Stored records:
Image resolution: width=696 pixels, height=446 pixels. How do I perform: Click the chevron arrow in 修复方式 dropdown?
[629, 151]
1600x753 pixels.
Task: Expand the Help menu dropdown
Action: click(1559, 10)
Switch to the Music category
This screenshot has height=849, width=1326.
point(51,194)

### Exercise description
Could the entries above be output once more, exactly as they are?

### Result
Image resolution: width=696 pixels, height=446 pixels. How do I perform: Click the chevron arrow in 修复方式 dropdown?
[629, 151]
1600x753 pixels.
Task: Expand the Help menu dropdown
Action: click(1559, 10)
Switch to the Music category
This screenshot has height=849, width=1326.
point(51,194)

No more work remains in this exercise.